Using PyMOL to render a protein structure and highlight Pfam domains in distinct colors.

  • Final \(PyMOL\) rendering for AF-L8GU85-F1 (L8GU85 Rab, 401 aa):

    PyMOL rendering of AF-L8GU85-F1 with the Ank_2 (“yellow”), F-box-like (“magenta”), and Ras (“firebrick”) Pfam domain highlighted in distinct colors.
    PyMOL rendering of AF-L8GU85-F1 with the Ank_2 (“yellow”), F-box-like (“magenta”), and Ras (“firebrick”) Pfam domain highlighted in distinct colors.

  • Final \(PyMOL\) rendering for the largest Acanthamoeba Rab GTPase (L8HB60, 988 aa):

    PyMOL rendering of AF-L8HB60-F1 with the Ras_like (“oragne”), PH (“limon”), and Ras2 (“firebrick”) Pfam domain highlighted in distinct colors.
    PyMOL rendering of AF-L8HB60-F1 with the Ras_like (“oragne”), PH (“limon”), and Ras2 (“firebrick”) Pfam domain highlighted in distinct colors.

6.6 HMMER exercise

Perform the following tasks, documenting the commands used, and results obtained, in a fashion similar to that used throughout this tutorial

  1. Identify, count, and extract the bona fide Rab GTPase hits for Arabidopsis thaliana and Caenorhabditis elegans found in the \(hmmsearch\) run performed on the Swiss-Prot database (uniprot_sprot.fasta file)
  2. Inspect the hits for length and presence of at least one cysteine at their C-termini, document and remove any suspicious ones, add the bona fide ones to the Rab_SPhyd94.faa file, and align the extended FASTA using \(clustalo\) with two iterations and Kimura-corrected distances
  3. Manually inspect the MSA from the previous step, remove flanking regions containing mostly gapped sites that accommodate the N- and C-terminal extensions found in some proteins, and build a new Rab-family HMM from the trimmed MSA
  4. Calibrate the new model by interrogating the Swiss-Prot sequences.
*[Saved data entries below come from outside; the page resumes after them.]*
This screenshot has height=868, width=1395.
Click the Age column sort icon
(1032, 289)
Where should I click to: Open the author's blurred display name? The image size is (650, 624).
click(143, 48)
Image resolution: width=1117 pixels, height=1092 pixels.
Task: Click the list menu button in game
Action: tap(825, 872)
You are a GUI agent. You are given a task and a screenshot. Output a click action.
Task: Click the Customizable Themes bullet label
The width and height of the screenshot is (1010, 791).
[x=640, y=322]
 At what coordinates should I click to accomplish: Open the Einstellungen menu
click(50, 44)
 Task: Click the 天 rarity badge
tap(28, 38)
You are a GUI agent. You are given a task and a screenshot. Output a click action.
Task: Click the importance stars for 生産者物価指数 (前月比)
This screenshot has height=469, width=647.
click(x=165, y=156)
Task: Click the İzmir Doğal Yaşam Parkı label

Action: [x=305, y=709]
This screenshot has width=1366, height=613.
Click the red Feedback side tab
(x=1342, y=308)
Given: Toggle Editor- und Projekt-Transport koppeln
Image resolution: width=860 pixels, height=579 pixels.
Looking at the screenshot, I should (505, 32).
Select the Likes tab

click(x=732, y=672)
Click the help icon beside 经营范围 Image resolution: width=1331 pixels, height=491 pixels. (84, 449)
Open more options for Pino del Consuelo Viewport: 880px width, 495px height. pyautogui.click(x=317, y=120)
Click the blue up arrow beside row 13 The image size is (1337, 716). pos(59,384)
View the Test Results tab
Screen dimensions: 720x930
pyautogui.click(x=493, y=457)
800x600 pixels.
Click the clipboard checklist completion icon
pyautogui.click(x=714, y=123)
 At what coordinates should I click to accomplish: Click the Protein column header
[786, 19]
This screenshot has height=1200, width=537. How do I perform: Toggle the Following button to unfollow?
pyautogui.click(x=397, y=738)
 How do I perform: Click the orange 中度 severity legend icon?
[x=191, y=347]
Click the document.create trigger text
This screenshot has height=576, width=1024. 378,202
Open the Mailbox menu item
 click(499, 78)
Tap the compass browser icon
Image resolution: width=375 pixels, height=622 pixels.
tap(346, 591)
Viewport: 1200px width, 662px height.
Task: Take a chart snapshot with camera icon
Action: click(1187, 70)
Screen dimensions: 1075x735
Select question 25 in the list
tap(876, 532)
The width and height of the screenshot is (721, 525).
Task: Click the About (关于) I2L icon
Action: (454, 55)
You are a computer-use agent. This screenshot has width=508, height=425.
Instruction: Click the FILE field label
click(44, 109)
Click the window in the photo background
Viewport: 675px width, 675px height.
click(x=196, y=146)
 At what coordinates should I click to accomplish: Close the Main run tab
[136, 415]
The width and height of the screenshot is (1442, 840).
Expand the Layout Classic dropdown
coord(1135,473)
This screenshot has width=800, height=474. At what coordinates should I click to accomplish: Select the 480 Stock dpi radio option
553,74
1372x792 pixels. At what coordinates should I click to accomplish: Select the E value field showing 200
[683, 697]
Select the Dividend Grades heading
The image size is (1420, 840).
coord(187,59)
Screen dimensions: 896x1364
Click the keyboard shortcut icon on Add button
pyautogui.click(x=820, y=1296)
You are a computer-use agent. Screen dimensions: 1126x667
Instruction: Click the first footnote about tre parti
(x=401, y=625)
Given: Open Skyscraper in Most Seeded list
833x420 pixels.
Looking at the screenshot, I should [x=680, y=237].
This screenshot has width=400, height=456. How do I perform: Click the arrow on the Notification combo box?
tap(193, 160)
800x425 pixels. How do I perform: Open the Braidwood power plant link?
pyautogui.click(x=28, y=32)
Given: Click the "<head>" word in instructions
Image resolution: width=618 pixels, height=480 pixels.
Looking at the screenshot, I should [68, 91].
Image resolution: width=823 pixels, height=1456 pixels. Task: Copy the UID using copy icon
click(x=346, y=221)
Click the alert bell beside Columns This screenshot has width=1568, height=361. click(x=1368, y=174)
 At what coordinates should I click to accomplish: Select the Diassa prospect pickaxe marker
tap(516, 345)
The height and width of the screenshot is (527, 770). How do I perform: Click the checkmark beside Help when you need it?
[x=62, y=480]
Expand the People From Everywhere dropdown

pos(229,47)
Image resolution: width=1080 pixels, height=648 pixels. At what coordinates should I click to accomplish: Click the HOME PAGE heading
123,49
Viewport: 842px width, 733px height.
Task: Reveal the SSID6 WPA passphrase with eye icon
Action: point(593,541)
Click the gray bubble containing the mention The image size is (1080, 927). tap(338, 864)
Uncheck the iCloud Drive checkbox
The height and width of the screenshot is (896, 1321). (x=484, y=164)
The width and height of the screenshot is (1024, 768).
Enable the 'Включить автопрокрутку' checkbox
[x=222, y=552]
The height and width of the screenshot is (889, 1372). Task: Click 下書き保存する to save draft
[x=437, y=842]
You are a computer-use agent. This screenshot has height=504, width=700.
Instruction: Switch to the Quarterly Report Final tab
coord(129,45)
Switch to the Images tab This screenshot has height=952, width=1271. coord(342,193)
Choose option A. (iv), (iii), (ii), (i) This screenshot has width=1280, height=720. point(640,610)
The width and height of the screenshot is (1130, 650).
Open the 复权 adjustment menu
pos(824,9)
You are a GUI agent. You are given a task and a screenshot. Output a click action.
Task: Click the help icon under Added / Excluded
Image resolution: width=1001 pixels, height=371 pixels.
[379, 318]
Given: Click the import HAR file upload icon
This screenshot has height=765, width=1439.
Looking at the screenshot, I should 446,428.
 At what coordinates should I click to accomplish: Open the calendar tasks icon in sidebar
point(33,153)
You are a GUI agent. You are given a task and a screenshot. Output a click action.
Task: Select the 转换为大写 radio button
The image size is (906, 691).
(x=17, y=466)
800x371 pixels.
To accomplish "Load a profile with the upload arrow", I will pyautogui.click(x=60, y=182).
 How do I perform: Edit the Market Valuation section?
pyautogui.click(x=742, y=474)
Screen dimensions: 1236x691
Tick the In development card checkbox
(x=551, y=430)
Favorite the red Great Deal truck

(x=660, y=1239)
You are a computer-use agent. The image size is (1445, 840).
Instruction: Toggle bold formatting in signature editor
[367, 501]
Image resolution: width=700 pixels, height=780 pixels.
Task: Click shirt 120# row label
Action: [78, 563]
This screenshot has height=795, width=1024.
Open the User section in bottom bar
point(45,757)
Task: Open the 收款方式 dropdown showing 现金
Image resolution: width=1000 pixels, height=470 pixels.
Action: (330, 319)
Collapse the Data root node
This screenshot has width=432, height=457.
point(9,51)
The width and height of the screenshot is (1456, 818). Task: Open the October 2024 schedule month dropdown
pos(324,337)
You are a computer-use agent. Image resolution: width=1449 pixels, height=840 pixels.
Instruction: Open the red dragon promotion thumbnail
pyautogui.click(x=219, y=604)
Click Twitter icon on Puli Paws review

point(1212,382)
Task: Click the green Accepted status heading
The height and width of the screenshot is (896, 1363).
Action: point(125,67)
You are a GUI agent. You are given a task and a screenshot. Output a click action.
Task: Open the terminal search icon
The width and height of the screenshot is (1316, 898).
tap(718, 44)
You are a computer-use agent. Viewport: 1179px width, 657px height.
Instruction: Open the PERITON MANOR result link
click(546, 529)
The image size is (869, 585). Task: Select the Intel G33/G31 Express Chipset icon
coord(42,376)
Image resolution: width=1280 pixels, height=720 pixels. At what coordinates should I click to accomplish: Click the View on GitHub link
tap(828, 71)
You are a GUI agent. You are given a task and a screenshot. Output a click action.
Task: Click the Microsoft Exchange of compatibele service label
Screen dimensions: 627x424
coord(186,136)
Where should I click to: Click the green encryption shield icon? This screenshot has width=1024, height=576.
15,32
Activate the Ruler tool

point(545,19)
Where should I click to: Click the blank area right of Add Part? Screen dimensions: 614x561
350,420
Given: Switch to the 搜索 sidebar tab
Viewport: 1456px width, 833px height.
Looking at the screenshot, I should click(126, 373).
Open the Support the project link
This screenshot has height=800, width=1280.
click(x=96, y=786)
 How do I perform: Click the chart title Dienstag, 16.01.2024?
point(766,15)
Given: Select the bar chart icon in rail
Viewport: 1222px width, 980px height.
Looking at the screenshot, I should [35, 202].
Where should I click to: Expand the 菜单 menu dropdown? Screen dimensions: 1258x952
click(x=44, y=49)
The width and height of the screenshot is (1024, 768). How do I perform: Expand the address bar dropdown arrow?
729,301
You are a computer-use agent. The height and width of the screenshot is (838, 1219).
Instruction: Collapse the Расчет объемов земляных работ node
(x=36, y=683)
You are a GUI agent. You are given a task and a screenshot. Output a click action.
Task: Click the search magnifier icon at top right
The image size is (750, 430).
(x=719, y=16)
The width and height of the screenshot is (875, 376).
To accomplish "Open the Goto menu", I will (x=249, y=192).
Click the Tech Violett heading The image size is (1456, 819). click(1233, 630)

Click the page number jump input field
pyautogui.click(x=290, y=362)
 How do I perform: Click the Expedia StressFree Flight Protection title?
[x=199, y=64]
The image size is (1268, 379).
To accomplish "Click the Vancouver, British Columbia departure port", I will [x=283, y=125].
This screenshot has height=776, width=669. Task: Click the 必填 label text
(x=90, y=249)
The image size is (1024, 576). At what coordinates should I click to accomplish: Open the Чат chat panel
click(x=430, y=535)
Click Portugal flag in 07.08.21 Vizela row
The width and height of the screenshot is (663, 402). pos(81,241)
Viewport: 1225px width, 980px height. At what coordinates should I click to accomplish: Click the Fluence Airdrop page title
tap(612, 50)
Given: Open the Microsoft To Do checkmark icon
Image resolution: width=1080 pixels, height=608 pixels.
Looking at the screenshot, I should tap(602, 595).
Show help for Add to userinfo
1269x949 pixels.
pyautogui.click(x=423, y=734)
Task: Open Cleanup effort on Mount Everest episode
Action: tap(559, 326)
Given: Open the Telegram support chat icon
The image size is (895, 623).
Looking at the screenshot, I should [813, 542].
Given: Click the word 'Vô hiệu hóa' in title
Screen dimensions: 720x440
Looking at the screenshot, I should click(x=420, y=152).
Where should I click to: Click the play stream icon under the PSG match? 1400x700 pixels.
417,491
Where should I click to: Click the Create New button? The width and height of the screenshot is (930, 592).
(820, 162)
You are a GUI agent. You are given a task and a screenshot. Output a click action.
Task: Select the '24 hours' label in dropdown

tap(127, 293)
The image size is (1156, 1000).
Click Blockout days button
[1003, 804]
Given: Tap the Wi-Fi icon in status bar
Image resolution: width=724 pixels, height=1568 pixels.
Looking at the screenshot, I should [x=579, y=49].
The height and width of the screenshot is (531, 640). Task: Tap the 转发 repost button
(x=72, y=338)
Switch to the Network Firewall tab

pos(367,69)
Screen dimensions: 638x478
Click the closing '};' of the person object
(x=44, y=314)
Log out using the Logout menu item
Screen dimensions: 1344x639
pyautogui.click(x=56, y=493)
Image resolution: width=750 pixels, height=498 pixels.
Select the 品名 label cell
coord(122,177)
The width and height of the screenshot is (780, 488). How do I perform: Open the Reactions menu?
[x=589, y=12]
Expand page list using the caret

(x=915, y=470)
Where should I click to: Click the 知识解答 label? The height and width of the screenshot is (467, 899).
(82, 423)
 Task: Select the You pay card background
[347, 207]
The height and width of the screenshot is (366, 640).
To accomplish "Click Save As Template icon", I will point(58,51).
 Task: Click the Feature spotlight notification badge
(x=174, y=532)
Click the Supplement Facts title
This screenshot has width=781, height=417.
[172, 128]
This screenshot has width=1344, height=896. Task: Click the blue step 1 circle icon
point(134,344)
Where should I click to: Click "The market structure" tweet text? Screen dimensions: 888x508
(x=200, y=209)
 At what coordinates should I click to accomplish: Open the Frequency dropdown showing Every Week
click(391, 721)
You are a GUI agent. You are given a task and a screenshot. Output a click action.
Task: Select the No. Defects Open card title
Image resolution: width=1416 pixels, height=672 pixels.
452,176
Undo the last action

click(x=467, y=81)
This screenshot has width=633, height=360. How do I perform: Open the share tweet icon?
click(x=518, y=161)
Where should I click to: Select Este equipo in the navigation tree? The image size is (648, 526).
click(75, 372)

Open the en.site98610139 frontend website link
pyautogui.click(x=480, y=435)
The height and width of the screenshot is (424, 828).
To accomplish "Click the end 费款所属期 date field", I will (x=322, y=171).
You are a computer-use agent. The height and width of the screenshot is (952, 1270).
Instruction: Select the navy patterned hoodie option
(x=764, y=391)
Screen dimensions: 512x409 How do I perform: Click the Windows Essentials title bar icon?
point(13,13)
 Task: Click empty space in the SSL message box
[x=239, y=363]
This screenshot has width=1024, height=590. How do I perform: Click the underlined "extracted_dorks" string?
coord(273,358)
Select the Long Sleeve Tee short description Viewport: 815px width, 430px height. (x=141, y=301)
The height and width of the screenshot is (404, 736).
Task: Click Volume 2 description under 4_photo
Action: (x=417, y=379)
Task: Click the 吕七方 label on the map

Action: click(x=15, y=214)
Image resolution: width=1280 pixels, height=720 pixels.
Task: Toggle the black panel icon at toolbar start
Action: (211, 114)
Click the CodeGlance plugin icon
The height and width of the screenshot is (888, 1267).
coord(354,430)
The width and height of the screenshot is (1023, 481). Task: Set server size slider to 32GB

What would you suggest is a reasonable sequence score cutoff for this new HMM? Present evidence in a fashion similar to that used in previous sections of this tutorial.
  5. Using the new model and score cutoff, how many canonical Rab GTPases are found for Danio rerio, Bos taurus, and Canis familiares when interrogating the uniprot_sprot.fasta file?